In Isfahan, by chance, he had tea in the university guest house with two post-college women—one from Kansas and one from Costa Rica—who had come to learn Farsi. They talked about Iranian society. Her friends, she tells me, care more about jobs (they’re worried) and personal freedoms than reform or revolution. They assume that youth will determine the next elections and that Iran’s problems will be solved by generational change. This was echoed a few days later: Sunday, June 23: I spoke with an acerbic man who lost an arm in the Iran-Iraq war. He was confident about the long term success of reform, pointing out that the conservatives are hoping that the slow pace will turn off youths—or that extreme events—a U.S. invasion for example—would galvanize Iranians to support the regime. In a sense, he said, the conservatives were playing for time, hoping for an external event that would break in their favor.

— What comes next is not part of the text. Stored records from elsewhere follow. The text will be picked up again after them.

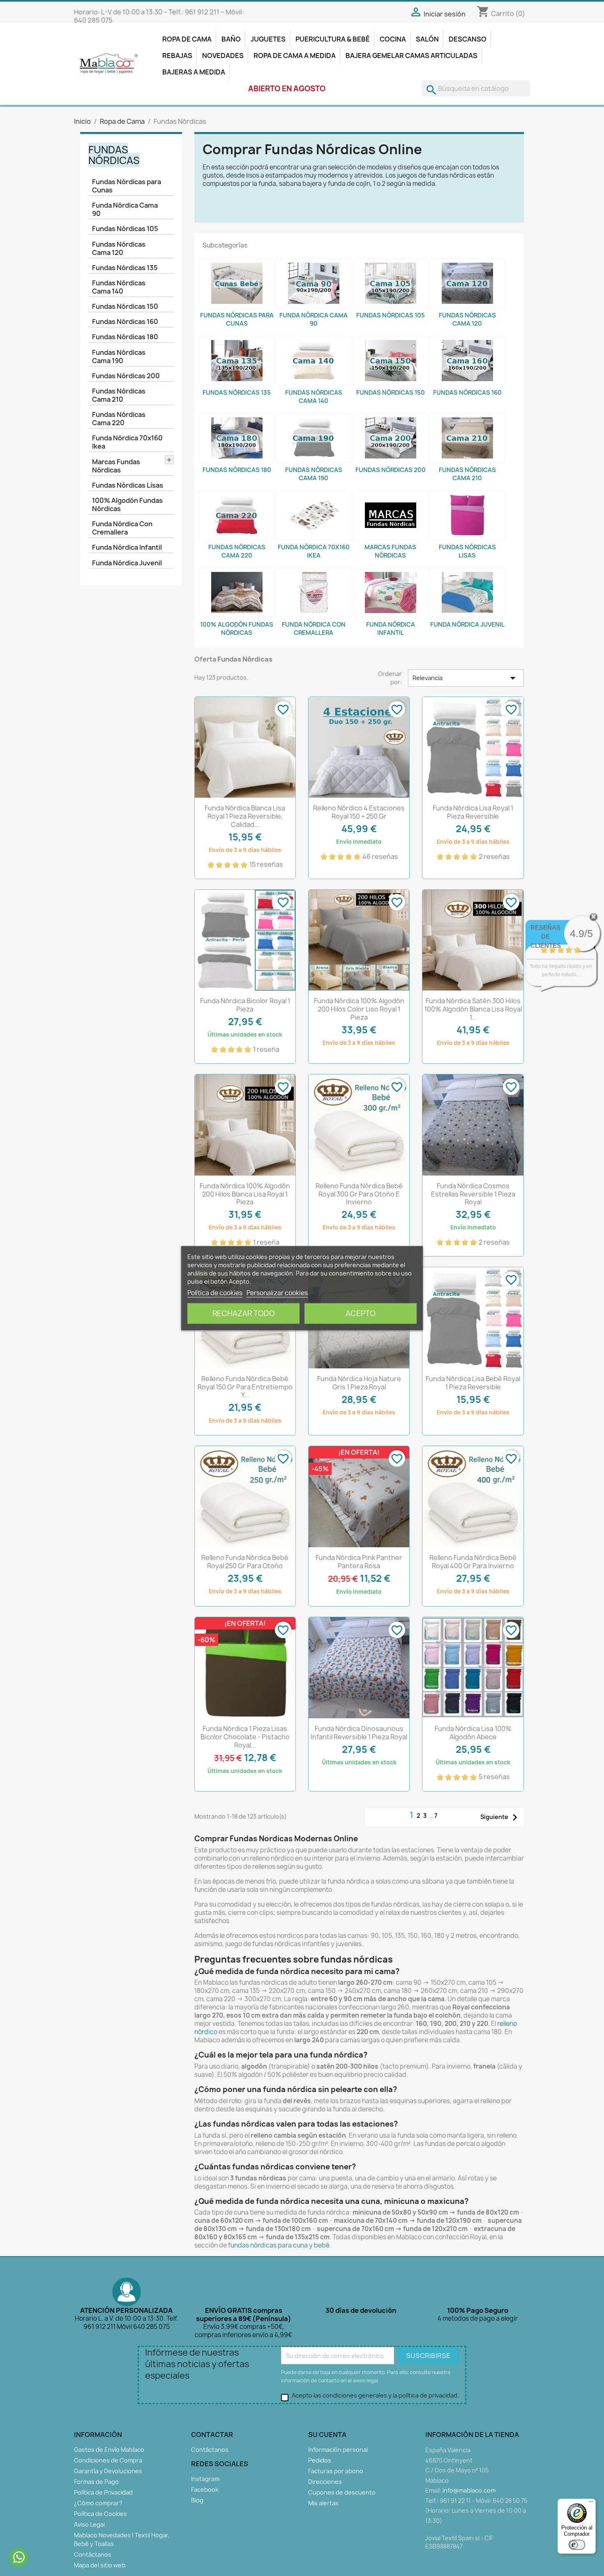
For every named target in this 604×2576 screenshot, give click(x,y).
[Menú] (591, 2504)
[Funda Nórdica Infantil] (390, 592)
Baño (231, 39)
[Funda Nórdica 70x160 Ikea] (313, 515)
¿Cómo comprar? (98, 2503)
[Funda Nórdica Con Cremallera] (313, 592)
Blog (197, 2500)
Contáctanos (92, 2554)
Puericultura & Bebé (332, 39)
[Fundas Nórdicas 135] (236, 360)
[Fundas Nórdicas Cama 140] (313, 360)
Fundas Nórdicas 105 (125, 228)
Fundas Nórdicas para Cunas (126, 185)
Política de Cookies (100, 2514)
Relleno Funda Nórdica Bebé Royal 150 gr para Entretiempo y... (245, 1387)
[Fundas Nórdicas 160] (467, 360)
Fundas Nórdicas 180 (125, 336)
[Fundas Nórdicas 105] (390, 283)
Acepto (361, 1313)
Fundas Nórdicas (114, 155)
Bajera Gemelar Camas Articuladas (411, 55)
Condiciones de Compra (108, 2460)
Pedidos (319, 2460)
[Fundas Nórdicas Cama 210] (467, 438)
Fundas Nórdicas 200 (126, 375)
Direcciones (325, 2482)
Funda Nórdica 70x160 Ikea (127, 442)
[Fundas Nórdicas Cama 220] (236, 515)
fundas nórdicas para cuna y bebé (279, 2245)
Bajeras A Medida (193, 71)
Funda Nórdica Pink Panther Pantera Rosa (359, 1561)
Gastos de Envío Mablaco (109, 2449)
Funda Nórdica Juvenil (127, 562)
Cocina (393, 39)
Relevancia (466, 678)
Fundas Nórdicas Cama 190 (118, 356)
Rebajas (177, 55)
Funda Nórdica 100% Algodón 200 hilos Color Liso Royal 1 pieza (359, 1009)
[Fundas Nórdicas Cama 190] (313, 438)
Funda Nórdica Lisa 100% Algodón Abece (473, 1732)
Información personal (338, 2449)
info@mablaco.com (469, 2490)
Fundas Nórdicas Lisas (127, 485)
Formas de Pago (96, 2482)
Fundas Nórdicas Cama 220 (118, 418)
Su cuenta (327, 2434)
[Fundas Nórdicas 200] (390, 438)
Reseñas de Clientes (545, 936)
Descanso (467, 39)
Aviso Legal (89, 2524)
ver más (571, 982)
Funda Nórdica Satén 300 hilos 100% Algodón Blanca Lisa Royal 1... (473, 1009)
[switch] (577, 2545)
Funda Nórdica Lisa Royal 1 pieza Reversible (473, 812)
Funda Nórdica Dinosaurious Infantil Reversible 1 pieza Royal (359, 1732)
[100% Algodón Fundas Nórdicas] (236, 592)
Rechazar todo (243, 1313)
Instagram (205, 2479)
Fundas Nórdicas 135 (125, 267)
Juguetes (268, 39)
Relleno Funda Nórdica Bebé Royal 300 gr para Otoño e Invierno (359, 1194)
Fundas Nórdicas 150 (125, 306)
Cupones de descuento (342, 2492)
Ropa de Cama (187, 39)
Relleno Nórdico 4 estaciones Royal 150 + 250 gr (359, 812)
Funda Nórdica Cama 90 (125, 209)
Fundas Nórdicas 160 (125, 321)
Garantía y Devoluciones (108, 2471)
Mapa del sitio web (99, 2565)
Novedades (223, 55)
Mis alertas (323, 2503)
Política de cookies (214, 1292)
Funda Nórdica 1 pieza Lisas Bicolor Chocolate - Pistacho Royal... (245, 1737)
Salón (427, 39)
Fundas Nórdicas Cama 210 (118, 395)
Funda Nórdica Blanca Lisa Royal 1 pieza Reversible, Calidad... (245, 816)
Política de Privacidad (103, 2492)
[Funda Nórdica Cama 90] (313, 283)
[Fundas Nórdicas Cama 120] (467, 283)
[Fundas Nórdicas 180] (236, 438)
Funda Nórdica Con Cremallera (122, 528)
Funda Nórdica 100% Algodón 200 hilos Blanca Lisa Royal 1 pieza (245, 1194)
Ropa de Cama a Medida (295, 55)
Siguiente (500, 1817)
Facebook (204, 2489)
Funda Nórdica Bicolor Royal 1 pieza (245, 1005)
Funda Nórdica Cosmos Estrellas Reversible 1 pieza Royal (473, 1194)
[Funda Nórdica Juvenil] (467, 592)
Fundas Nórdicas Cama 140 (118, 287)
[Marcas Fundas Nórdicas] (390, 515)
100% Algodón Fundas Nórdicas (127, 504)
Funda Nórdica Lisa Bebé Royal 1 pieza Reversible (473, 1382)
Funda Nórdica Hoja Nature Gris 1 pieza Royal (359, 1382)
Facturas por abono (335, 2471)
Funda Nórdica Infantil (127, 547)
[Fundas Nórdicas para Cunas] (236, 283)
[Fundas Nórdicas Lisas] (467, 515)
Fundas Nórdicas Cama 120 (118, 248)
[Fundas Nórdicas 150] (390, 360)
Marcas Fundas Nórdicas (116, 465)
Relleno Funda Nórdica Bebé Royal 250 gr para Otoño (244, 1561)
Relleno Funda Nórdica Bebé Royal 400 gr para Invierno (472, 1561)
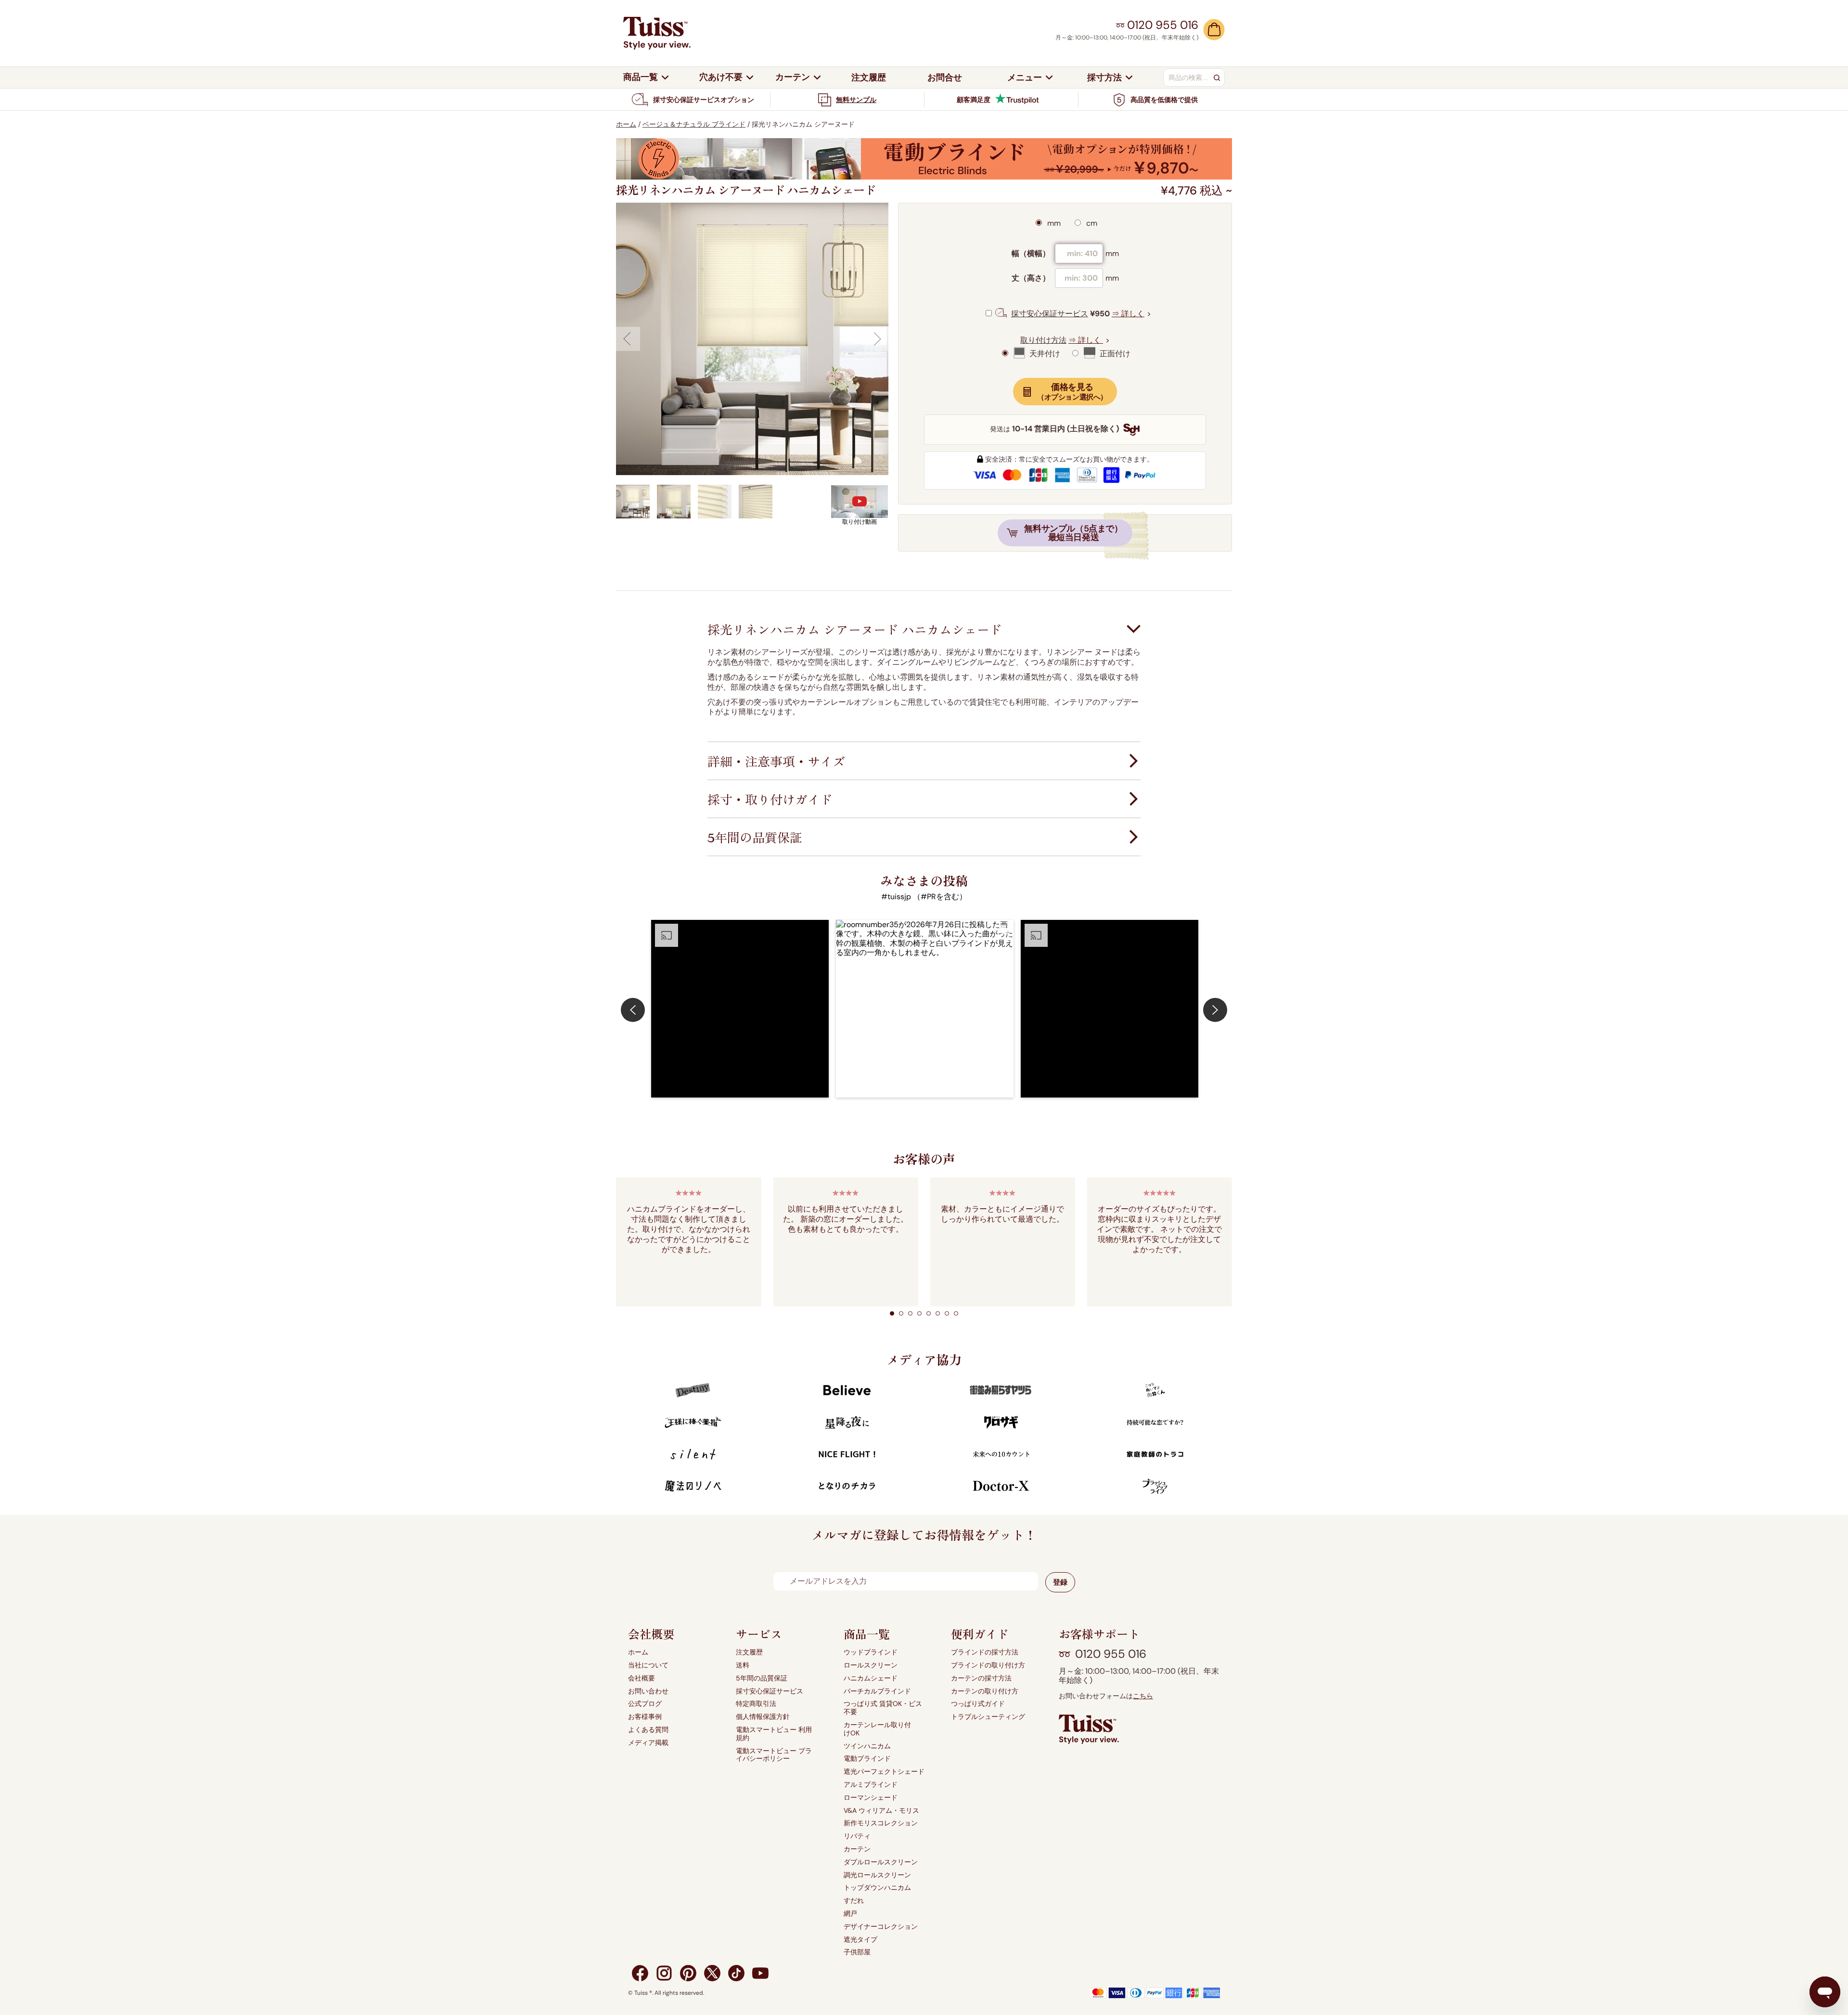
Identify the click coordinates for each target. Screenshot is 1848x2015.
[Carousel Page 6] (938, 1313)
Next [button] (876, 339)
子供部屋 (857, 1952)
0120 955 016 (1110, 1654)
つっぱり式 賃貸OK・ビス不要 (883, 1708)
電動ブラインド (867, 1759)
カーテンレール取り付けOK (877, 1729)
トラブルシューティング (988, 1717)
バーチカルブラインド (877, 1691)
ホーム (626, 124)
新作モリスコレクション (881, 1823)
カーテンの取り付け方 (984, 1691)
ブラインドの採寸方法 (984, 1652)
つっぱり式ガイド (978, 1704)
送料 (742, 1665)
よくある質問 (648, 1730)
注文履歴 (749, 1652)
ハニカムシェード (871, 1678)
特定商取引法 (756, 1704)
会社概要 (641, 1678)
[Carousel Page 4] (919, 1313)
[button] (740, 1009)
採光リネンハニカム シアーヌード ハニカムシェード (854, 630)
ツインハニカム (867, 1746)
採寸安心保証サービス (769, 1691)
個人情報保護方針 (763, 1717)
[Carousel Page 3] (910, 1313)
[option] (752, 339)
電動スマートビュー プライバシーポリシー (774, 1755)
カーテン (857, 1849)
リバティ (857, 1836)
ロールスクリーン (871, 1665)
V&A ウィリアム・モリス (881, 1811)
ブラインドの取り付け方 (988, 1665)
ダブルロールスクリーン (881, 1862)
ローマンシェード (871, 1798)
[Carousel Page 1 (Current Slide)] (892, 1313)
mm (1053, 223)
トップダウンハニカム (877, 1888)
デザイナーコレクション (881, 1927)
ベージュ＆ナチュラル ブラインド (693, 124)
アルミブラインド (871, 1785)
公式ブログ (645, 1704)
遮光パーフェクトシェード (884, 1772)
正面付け (1114, 354)
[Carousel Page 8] (956, 1313)
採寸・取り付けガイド (770, 800)
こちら (1143, 1696)
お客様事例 (645, 1717)
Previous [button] (628, 339)
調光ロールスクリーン (877, 1875)
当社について (648, 1665)
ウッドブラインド (871, 1652)
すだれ (854, 1901)
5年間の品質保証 (754, 838)
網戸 (850, 1914)
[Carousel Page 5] (928, 1313)
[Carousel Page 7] (947, 1313)
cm (1090, 223)
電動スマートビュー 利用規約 (774, 1734)
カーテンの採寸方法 (981, 1678)
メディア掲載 (648, 1743)
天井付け (1043, 354)
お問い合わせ (648, 1691)
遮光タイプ (860, 1940)
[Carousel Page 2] (901, 1313)
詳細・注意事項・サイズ (776, 762)
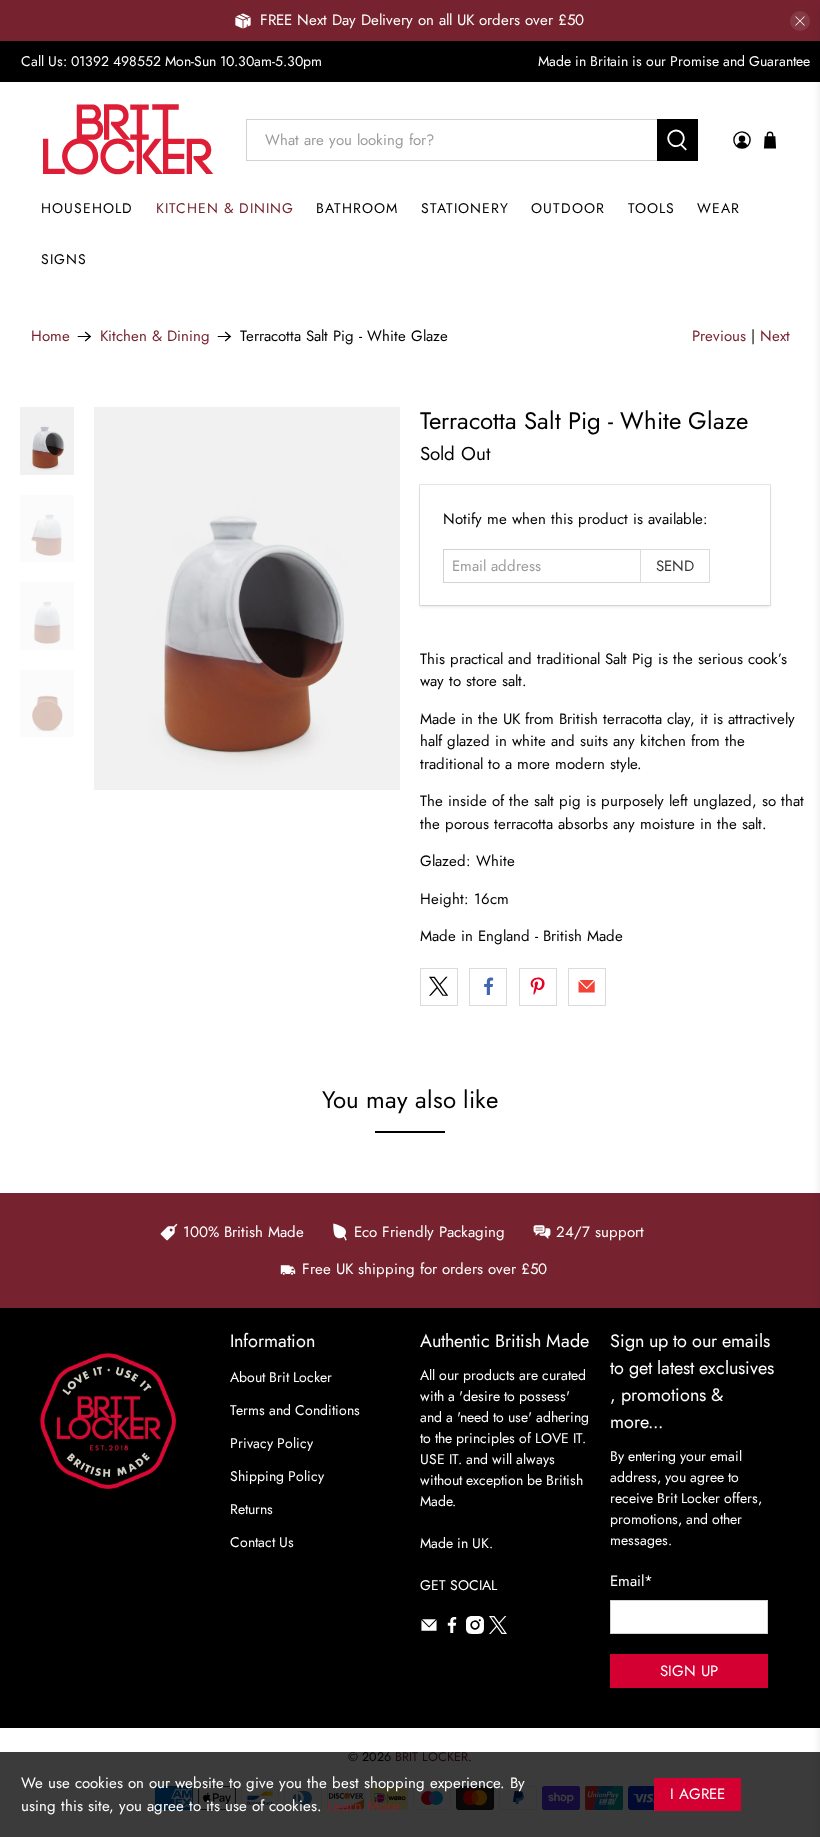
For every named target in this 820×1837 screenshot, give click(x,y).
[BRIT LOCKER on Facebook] (452, 1629)
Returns (251, 1509)
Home (50, 336)
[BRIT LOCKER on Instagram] (475, 1629)
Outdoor (568, 208)
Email (631, 1581)
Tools (651, 208)
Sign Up (689, 1671)
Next (775, 336)
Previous (719, 336)
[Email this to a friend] (587, 987)
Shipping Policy (277, 1476)
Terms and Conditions (295, 1410)
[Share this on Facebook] (488, 987)
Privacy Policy (271, 1443)
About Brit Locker (281, 1377)
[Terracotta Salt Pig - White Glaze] (247, 598)
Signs (64, 259)
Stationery (465, 208)
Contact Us (262, 1542)
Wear (718, 208)
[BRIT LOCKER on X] (498, 1629)
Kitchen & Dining (225, 208)
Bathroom (357, 208)
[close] (800, 21)
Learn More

Hope seemed to be a theme on the trip. The people he met wanted, in their own ways, for Iran to become a more democratic and open society. Of course, that was 24 years ago, and perhaps those he met, by chance or circumstance, were particularly open-minded. Three years after my father’s trip, Mahmoud Ahmadinejad would be elected and the country would go through governments led by both hardliners and reformists. The system never did democratize, and anti-regime protests, such as those in 2009, 2022-2023 and, most recently, in 2026, were harshly suppressed.

There is no question Supreme Leader Ali Khamenei’s “Death to America, Death to Israel” rhetoric expressed a central feature of the regime’s worldview. But reading this account of my father’s time there has expanded my perception of Iran. I wonder what happened to the people he met and, if they are still alive, what they are thinking today. The American Jewish community often paints Iran in broad strokes, instead of recognizing that it is a complex, multifaceted society.